My boss suggested to me that he could put me on temporary lay off if I wanted. This would mean I would be able to claim social welfare for up to 8 weeks then I could apply for my statutory redundancy from the government.

Or I could continue working as I do now and he will pay me what I am owed when money finally comes in. 

I really cant see any money coming in for at least a month and at that stage I will be owed nearly 2 months wages plus holiday pay and I really cannot see there being enough money to cover the companys arrears when it does.

My question is if I continue to work on the promise of being paid everything I am owed in a months time, and when that time comes there is not enough money to cover my wages will I be able to claim my lost wages and holiday pay through some government body? 

The company owes millions to banks and creditors so I know that when it finally goes in to liquidation there will be no money to pay me what I am owed.

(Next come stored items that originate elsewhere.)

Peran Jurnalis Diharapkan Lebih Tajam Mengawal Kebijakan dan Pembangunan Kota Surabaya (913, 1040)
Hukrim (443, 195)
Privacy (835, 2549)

But on the other hand if I was guaranteed to get my wages from some government body (if my boss is unable to pay me) it would make sense for me to continue working as my weekly wage is €800 compared to €195 on the social welfare.

Can anyone advise me?

Regards,

Fran


----------



## jack2009 (7 Jan 2010)

The Department of Enterprise Trade and employment will restrict your wage and holiday pay to €600 per week and they will not pay you for more than 8 weeks.  However, if the company does close you will not be able to work your statutory notice period and this will also be covered by the Department of Enterprise Trade and Employment.  The other problem is that you will be waiting for about 6 months before getting paid.  

If you have worked there for more than 2 years then you are entitled to statutory redundancy.  

The Department of Enterprise Trade and Employment will not pay you your statutory redundancy if the company continues trading without going to the Employment Appeals Tribunal this means another long wait.

Your employer is supposed to pay you and then claim a rebate of 60%.

If you hang in there, and then suffer a loss you are back to waiting for the Department to process your claim that will be restricted to €600.

You are in a bit of a muddle, work out how much you are due including statutory redundancy and stick with the company for that period of time.

Is there any chance that the company situation will improve or is it on the verge or past the point of trading while insolvent.


----------



## François (7 Jan 2010)

Jack, thanks for replying.

I really think the company is beyond being salvaged at this point, the market has completely collapsed and a lot of businesses that owe us money have gone to the wall.

So are you saying if in a months time, I am owed 8 weeks wages of €800 which is €6,400. The Department of Enterprise Trade and Employment will pay me 8 weeks wages of €600 which is €4800 which mean a loss of €1,600. So realistically I would be best off to apply to the DETE after 8 weeks of non payment as I would not be entitled to anything beyond that point.

Regards,

Fran


----------



## jack2009 (7 Jan 2010)

No, not as simple as that as the Department will not pay unless the company has gone into liquidation at this stage!  Although I think you may be able to get paid if you go through the Employment Appeals tribunal.


----------



## François (7 Jan 2010)

Thanks, jack. 

I don't particularly want to go down the social welfare route if i can help it.

I think i'll persist with the job if there is a good chance that i will be paid the bulk of my 8 weeks wages through DETE or the Employment Appeals tribunal if my boss is unable to pay me at that point.


----------



## jack2009 (7 Jan 2010)

Best of luck, feel free to post any further questions you may have.


----------



## Liquidator (12 Mar 2010)

Francois, it sounds very much as though the company will be put into recievership by the banks (if they owe as much as you say.)..When this happens it is likely that you will keep your job under the reciever.  Also you will be able to claim arears of wages from them.  Ask fill out an EIP1 form and have them lodge it with entemp


----------



## jack2009 (12 Mar 2010)

Op makes no mention of the company being in arrears with the bank!

To say that OP will be "likely" to keep job under the receivership, is very misleading as this is often not the case.


----------